The break-even is roughly ₹2 lakh of total deductions. If you claim less than ₹2 lakh, the New Regime is almost always better thanks to the higher rebate. If you claim more — a fully-loaded 80C (₹1.5 L) plus 80D (₹25 K) plus HRA (₹1–2 L) plus home-loan interest (up to ₹2 L) — Old Regime usually wins. Calcly computes both side-by-side so you never have to guess.
Budget 2025 changes — what's new this year
- 87A rebate raised to ₹60,000 (from ₹25,000) — no tax liability on income up to ₹12 lakh in the New Regime.
- TDS on rent threshold raised to ₹50,000 per month for FY 2025-26.
- Senior-citizen interest deduction limit doubled from ₹50,000 to ₹1 lakh per year.
- LRS TCS threshold raised from ₹7 lakhs to ₹10 lakhs; TCS removed entirely for education-loan remittances abroad.
How taxable income is computed
Total tax under either regime follows the same broad pipeline:
- Compute Gross Income (salary + house property + other sources).
- Subtract exemptions (HRA, LTA — Old Regime only).
- Subtract Standard Deduction (₹75,000 New, ₹50,000 Old, salaried only).
- Subtract Chapter VI-A deductions (80C, 80D, etc. — Old Regime only).
- Apply the regime's slab rates to taxable income.
- Subtract 87A rebate if taxable income ≤ rebate threshold.
- Add surcharge (10/15/25/37%) if applicable, capped at 25% under New Regime.
- Add Health & Education Cess at 4% on (tax + surcharge).
87A rebate — the key threshold under the New Regime
Under the New Regime, taxable income up to ₹12 lakh attracts zero tax because the entire slab tax is rebated under Section 87A (capped at ₹60,000). At ₹12,00,001, the rebate disappears entirely — a cliff that creates a perverse incentive to claim deductions or delay income. Marginal relief partially smooths this cliff, but Calcly applies the raw 87A rule for transparency.
HRA exemption (Old Regime only)
HRA exemption is the minimum of three values:
- Actual HRA received from employer
- Rent paid minus 10% of (Basic + DA)
- 50% of (Basic + DA) for metro cities (Delhi, Mumbai, Kolkata, Chennai); 40% otherwise
Calcly's HRA Exemption section computes this automatically — see also the dedicated HRA Calculator.
Surcharge tiers
Above ₹50 lakh of taxable income, surcharge kicks in: 10% (₹50 L–1 Cr), 15% (₹1–2 Cr), 25% (₹2–5 Cr), 37% Old / 25% New (above ₹5 Cr). Surcharge is added before cess.
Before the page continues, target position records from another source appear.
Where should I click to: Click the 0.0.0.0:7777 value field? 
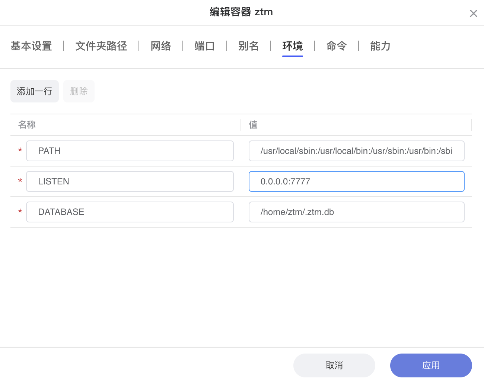click(356, 181)
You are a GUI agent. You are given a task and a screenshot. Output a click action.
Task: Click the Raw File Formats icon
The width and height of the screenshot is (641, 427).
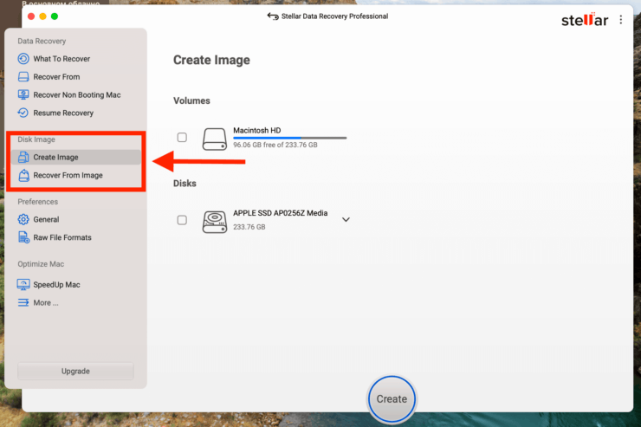(23, 237)
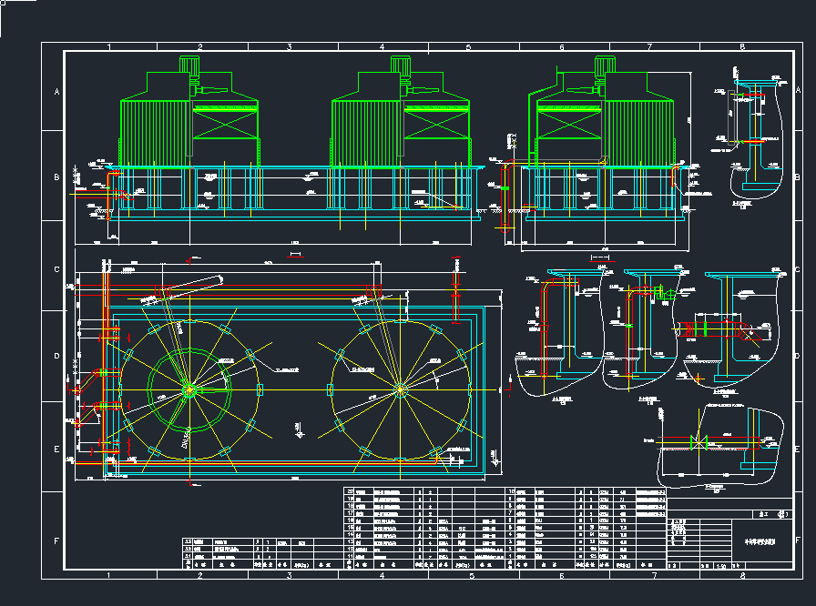The height and width of the screenshot is (606, 816).
Task: Click the scale value 1:50 in the title block
Action: pyautogui.click(x=720, y=566)
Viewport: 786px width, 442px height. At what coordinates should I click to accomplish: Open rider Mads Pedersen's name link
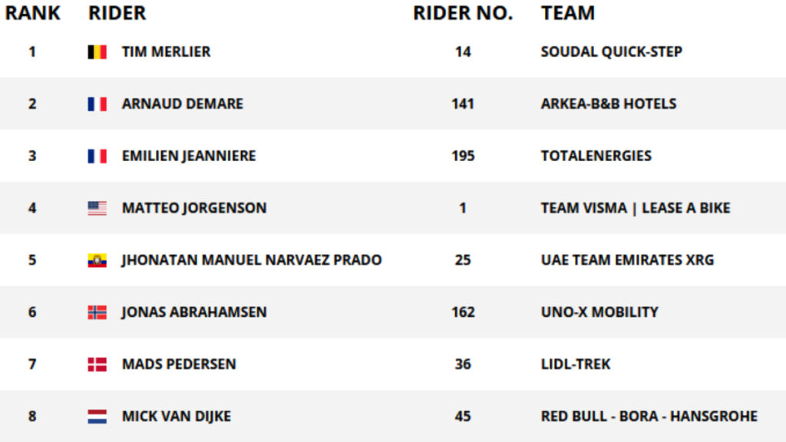point(179,364)
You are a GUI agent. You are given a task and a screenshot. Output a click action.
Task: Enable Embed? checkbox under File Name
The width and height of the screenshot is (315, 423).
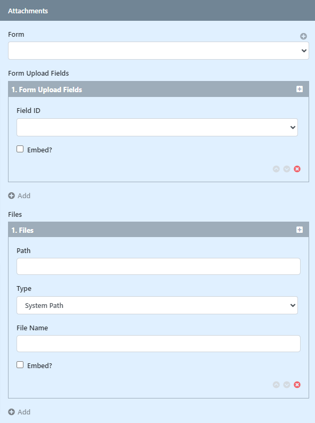[20, 365]
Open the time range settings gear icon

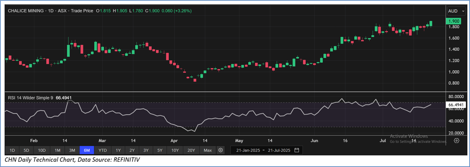220,150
Why this calculator matches Groww exactly
Calcly's engine is unit-tested against Groww's published example (₹18 L salary + ₹35 K other income → ₹1,58,080 total tax) and against 13 additional boundary cases — 87A boundary at ₹12 L, ₹5 L Old Regime cliff, all three age slabs, surcharge at ₹60 L, HRA min-of-three, 80C cap, self-occupied home-loan interest cap, let-out 30% standard deduction. All 14 tests pass on every commit.